* **Texte à analyser**:
__________
Et puis, on va avoir droit à de l'anis qui va se développer de manière subtile.
 
La sécheresse apparente qui démarre en bouche progressera doucement vers quelque chose de plus sucré pour – à nouveau – arriver de manière assez légère sur de l'anis.
Dit comme ça, on n'en a pas l'impression mais c'est bien balancé.
 
La rétro-olfaction nous rappelle qu'il s'agit bien d'un gin avec une amertume portée sur e genévrier (qui n'est pas non plus prédominant hein. Il est là, c'est tout).
 
La finale est douce et « plaquante ». Elle en devient même un peu trop écœurante.
 
Pas emballé non plus mais j'ai testé en tonic et là, le choc ! Clairement,on avait l'impression de déguster un pastis :-/
C'est hors-sujet quoi.
 

Martin Miller's :

En 1999, on l'a un peu pris pour un fou le Martin quand il a doucement mais sûrement lancé la révolution et le réveil du gin : de l'eau islandaise et de l'essence de concombre dans les ingrédients d'un gin ? WTF à l'époque.
De l'eau islandaise ?
Mais oui, regardez la bouteille. Elle n'a pas été faite juste pour vous permettre de revoir votre géo :
Martin Miller's
Je me disais aussi qu'il devait y avoir un lien ^^
Donc, l'eau islandaise, kèssèksèstistoire ? Tout « simplement » le fait que le distillat (qui doit visiblement bien taper dans les watts) est ramené à un degré « consommable » avec cette eau de source « la plus pure et la plus douce d'origine naturelle qui puisse se trouver sur la planète » contrairement à l'eau déminéralisée utilisée habituellement.
Rien que ça.
 
Fatalement, il fallait que je teste :p
 
Le nez nous offre un retour sur les arômes typés London Dry (genièvre et agrumes principalement) tout en étant relativement léger.
 
La bouche reste sur ces notes de genièvre et d'agrumes (surtout sur les agrumes en fait) avec une légère touche herbacée.
C'est sympa.
 
La rétro-olfaction qui d'emblée semble plus amère et plus intense se révélera finalement assez douce, l'ensemble étant extrêmement bien intégré.
La petite touche herbacée perçue en bouche est également présente ici.
__________
* **Liste des enregistrements**:
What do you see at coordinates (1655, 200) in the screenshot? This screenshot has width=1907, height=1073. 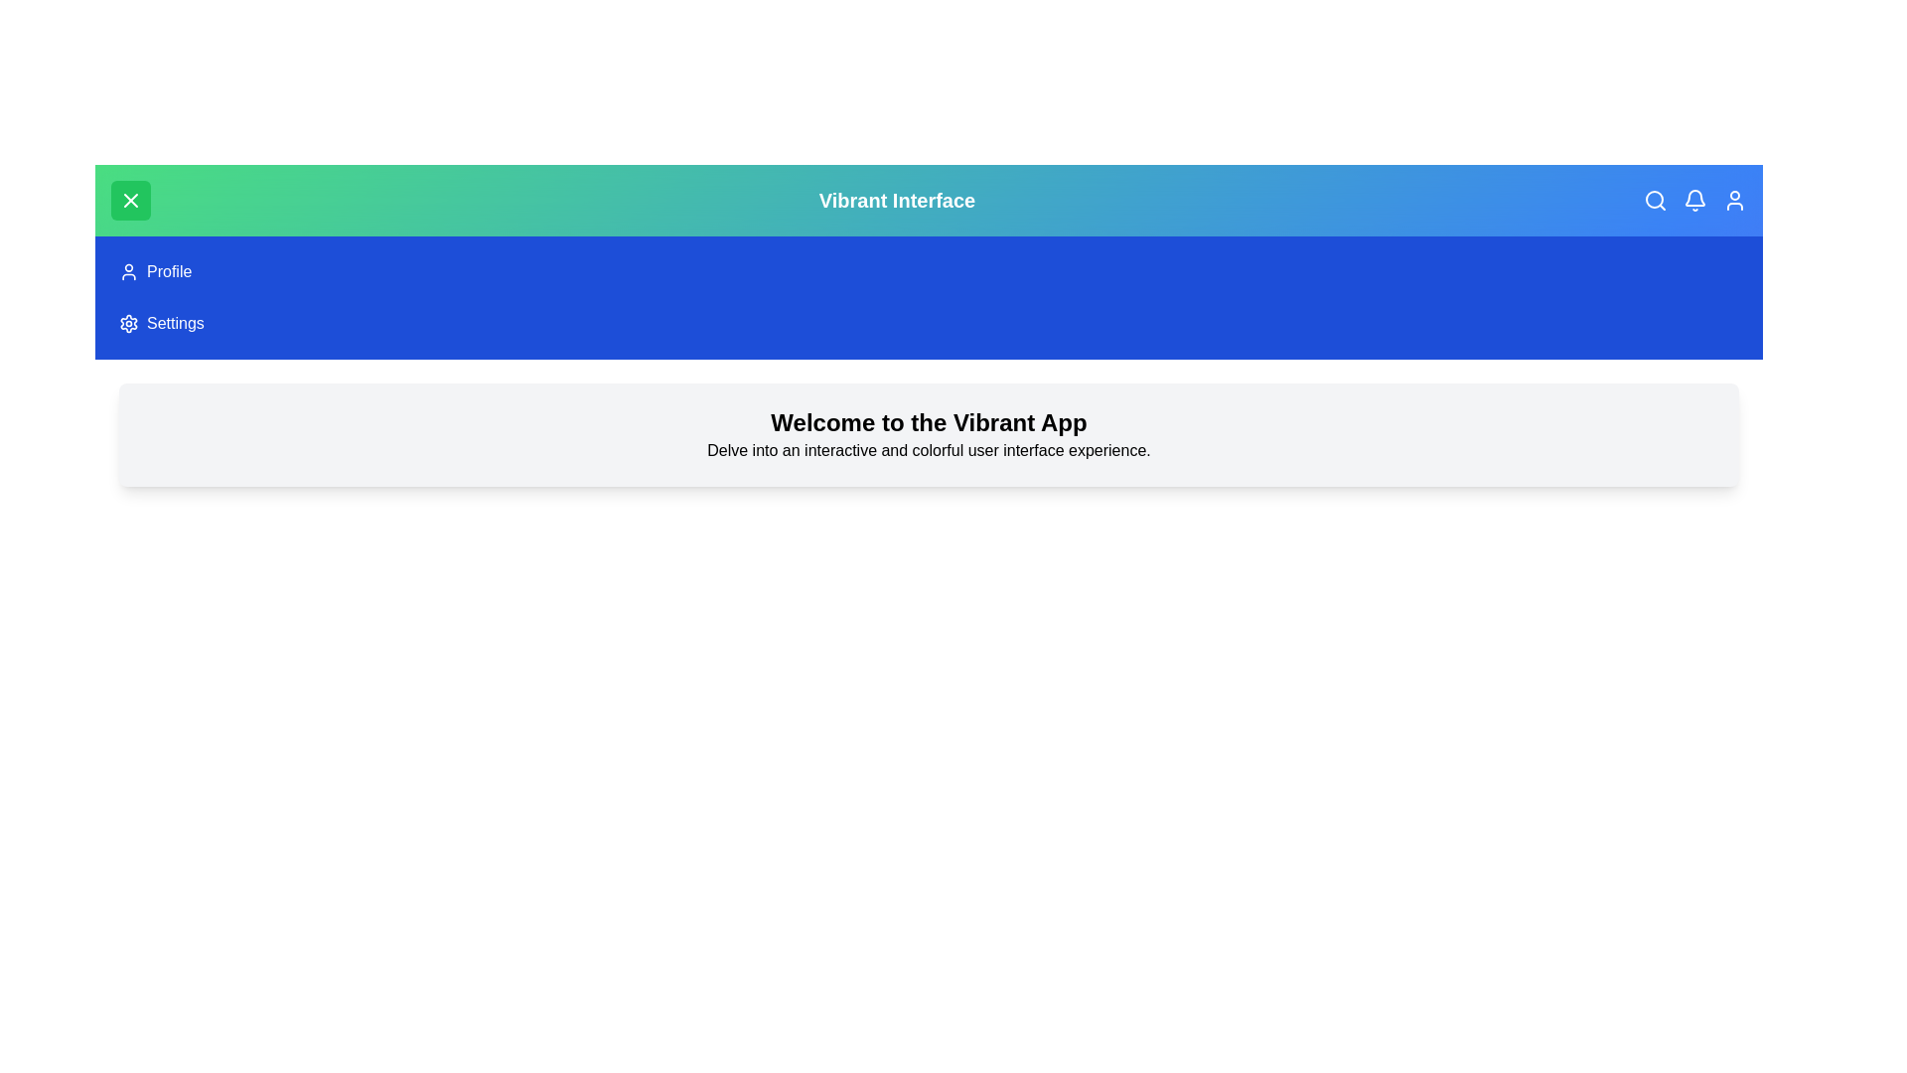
__________
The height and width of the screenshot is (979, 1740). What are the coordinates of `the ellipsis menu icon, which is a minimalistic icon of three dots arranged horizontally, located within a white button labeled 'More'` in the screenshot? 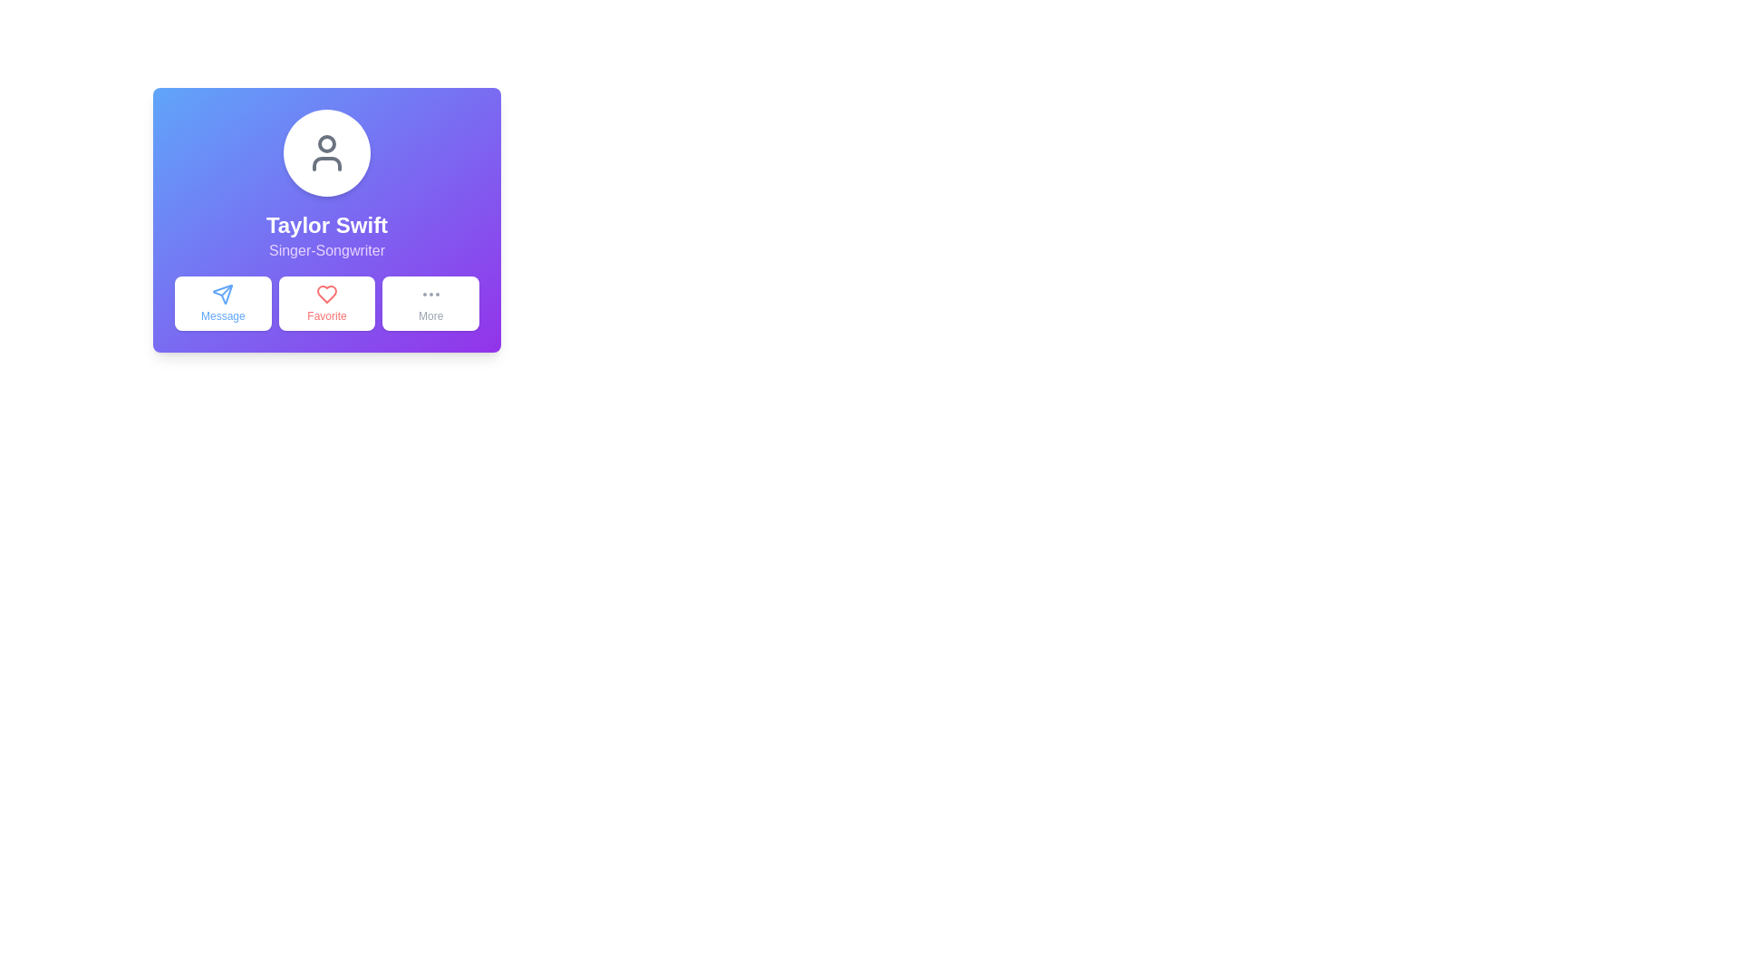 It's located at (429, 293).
__________
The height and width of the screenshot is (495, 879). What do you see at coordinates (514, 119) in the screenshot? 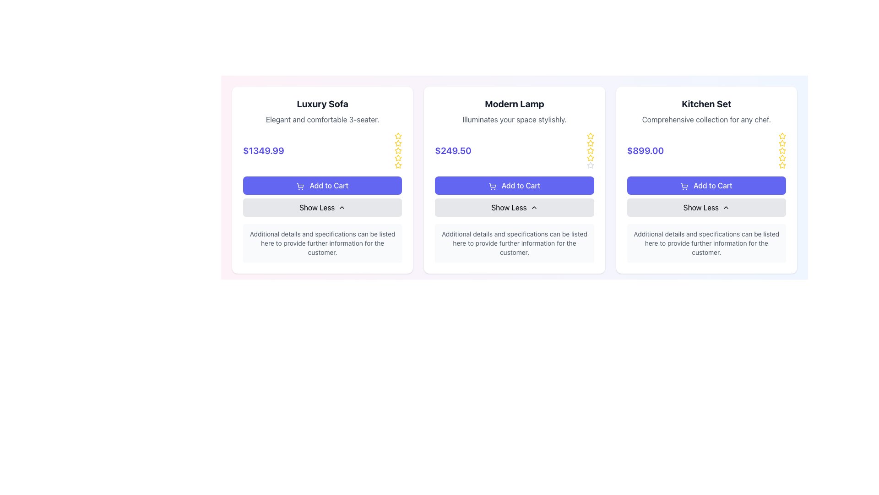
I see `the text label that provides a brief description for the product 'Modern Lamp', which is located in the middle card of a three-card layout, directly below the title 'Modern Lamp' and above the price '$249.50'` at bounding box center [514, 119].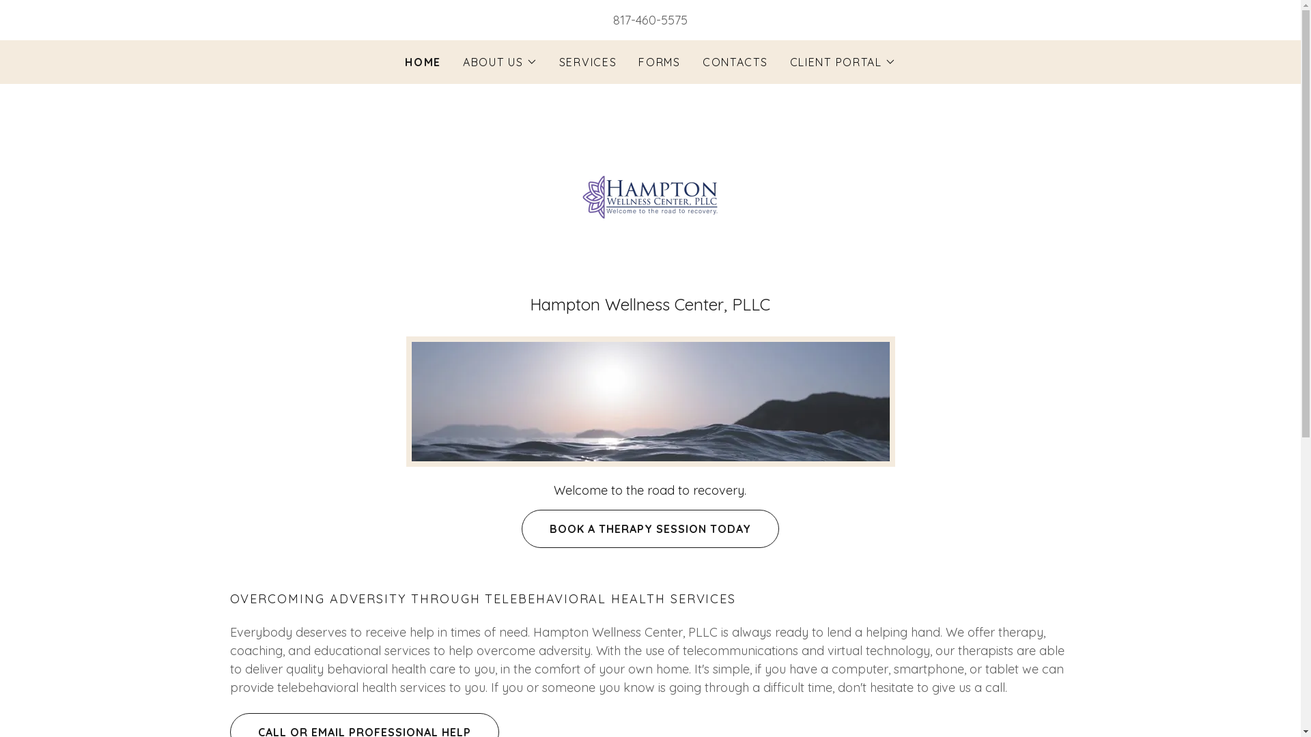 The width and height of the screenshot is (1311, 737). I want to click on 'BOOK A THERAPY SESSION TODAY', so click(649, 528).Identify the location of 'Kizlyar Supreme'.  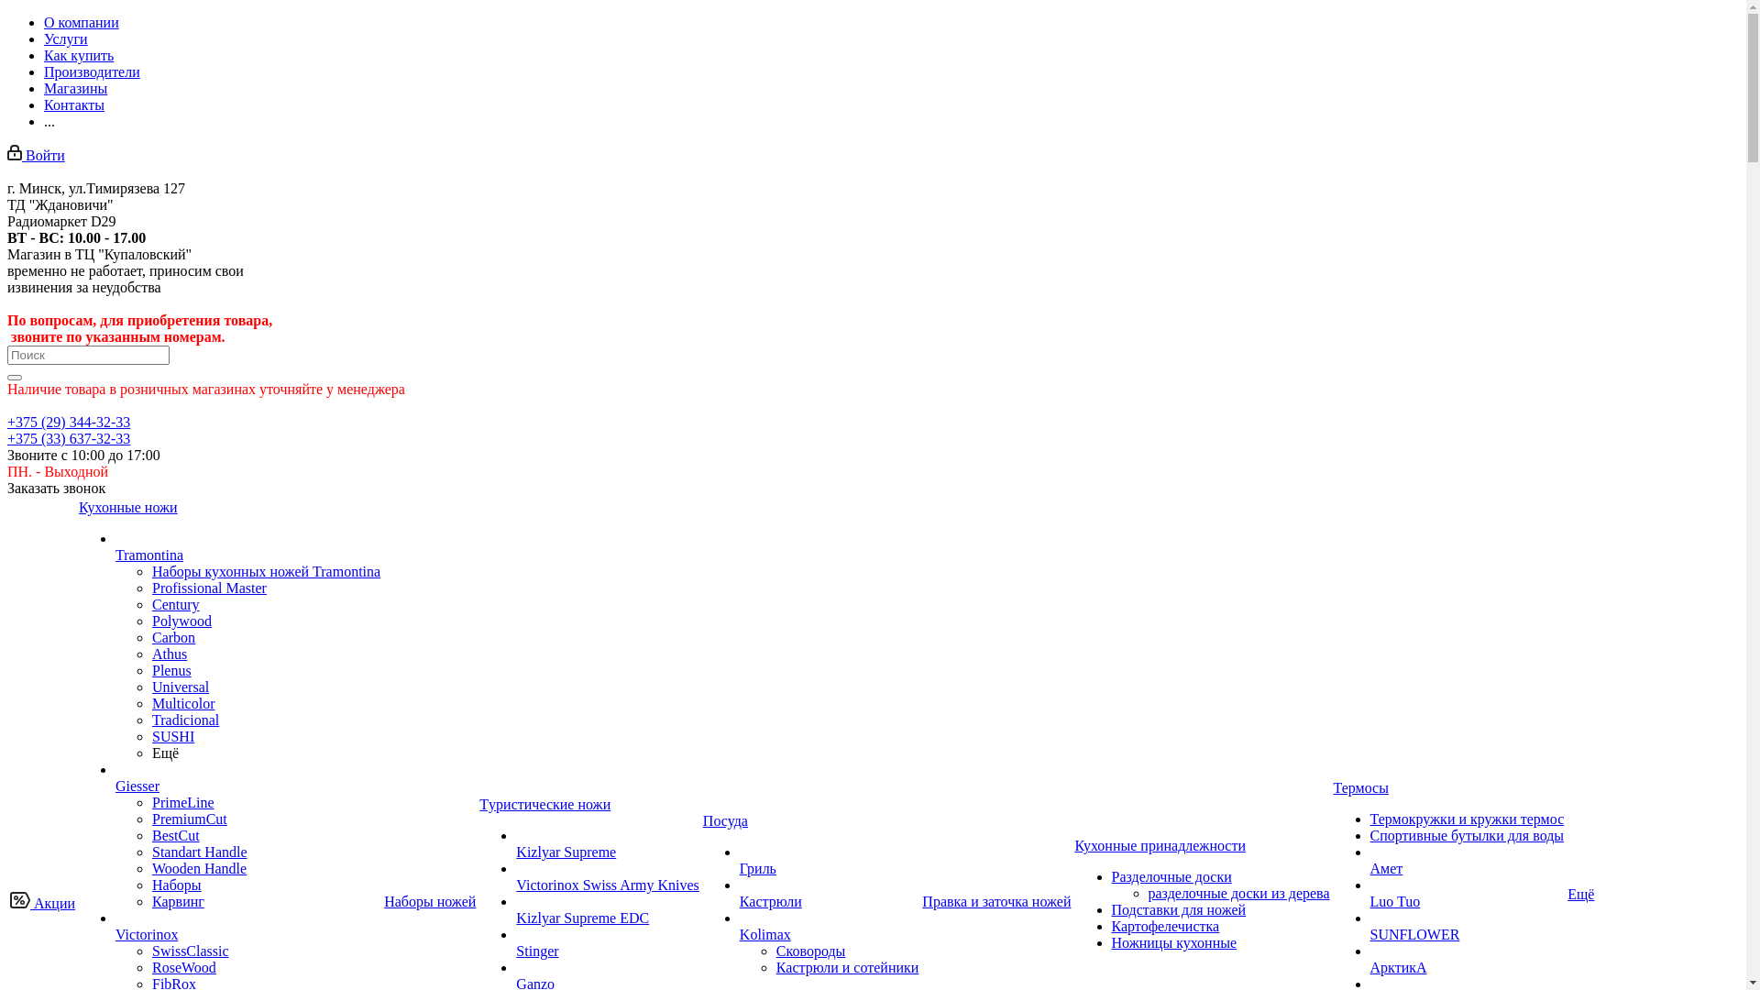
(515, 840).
__________
* **Consignes**:
1. Dans le texte sur la dégustation de gins, à quoi sert l'eau islandaise dans la fabrication du Martin Miller's, et que remplace-t-elle ?
2. Poursuivez le texte sur la dégustation de gins à partir de sa dernière phrase, dans le même ton.

* **Réponses**:
1. Elle sert à ramener le distillat, très fort au départ, à un degré « consommable ». Elle remplace l'eau déminéralisée qu'on utilise d'habitude, parce qu'elle est présentée comme l'eau de source la plus pure et la plus douce de la planète.

2.
 
La finale fait quant à elle la part belle au genièvre ainsi qu'aux notes plus épicées.
 
Vraiment sympa et assez léger pour un produit plus typé London Dry.
 

Liègin :

Alors gin purement liégeois ou léger coup marketing ?
Si l'on considère que la distillerie Rademacher sise à Raeren (communauté germanophone, juste à côté de l'Allemagne) se situe en province de Liège (ce qui est le cas hein) alors oui, c'est bien un gin liégeois.
Mais le liégeois pur souche vous dira qu'en fait c'est une grosse arnaque parce qu'il n'y a que le sleeve (l'étiquette) qui est posé par une société « liégeoise ».
Vaste débat idéologique s'il en est.
Nous le qualifierons donc de gin de la Province de Liège afin d'éviter de nous faire lapider.
Liègin
Niveau marketing, ça claque quand même, faut leur laisser ça :-)
Le nez est hyper fruité (sur les fruits rouges et noirs). C'est assez perturbant.
On ne sent pas vraiment autre chose en fait.
 
La bouche nous amène un genièvre assez léger et une avalanche de fruits (myrtilles, framboises, mures, ...).
C'est bon, vraiment, mais ça tend un peu trop vers le bonbon à mon goût.
 
Niveau rétro-olfaction, c'est chaud et – sans surprises eu égard à ce qui précède – sur les fruits.
 
La finale restera sur ces notes chaudes et fruitées avec un très léger retour sur le genièvre (et un truc que je n'arrive plus à relire si ce n'est que c'était « léger » ^^).
 
Personnellement, j'ai trouvé ça trop fruité à mon goût mais ce gin local se revendiquant lui-même comme étant assez « girly », il devrait – à ce niveau – trouver son public.
 
Et comme c'est local et pas mauvais, ben je cautionne ^^
 
J'ai peut-être testé un tonic ici, je n'en ai plus la moindre idée (et si ce n'est pas ici alors je ne sais plus où parce que j'en ai bu six ...).
 

Bloom :

Retour en Angleterre avant de définitivement passer aux tonics (parce que oui, je les ai dégustés après, souvenez-vous).
Place donc à la tisane du gin ... Non,je déconne. Mais il est quand même élaboré à partir de camomille et de chèvrefeuille. Ainsi qu'avec du pomelo.
Bloom
La bouteille annonce un truc très floral ...
 
Le nez est léger, sur les agrumes et m'a paru porté sur la fraise (?????!!!!!) et la barbe à papa (pour le côté sucré).
...
Ou comment ton nez te fait comprendre qu'il est grillé et qu'il n'y a plus qu'à passer aux gins-tonics avant que ça ne devienne du grand portnawak ...
 
En bouche (là, j'ai été plus cohérent, rassurez-vous ^^), il est extrêmement rond, assez sucré, très floral et légèrement épicé.
En soi, il est quand même assez particulier mais je n'ai pas su dire en quoi ou pourquoi (le pomelo?).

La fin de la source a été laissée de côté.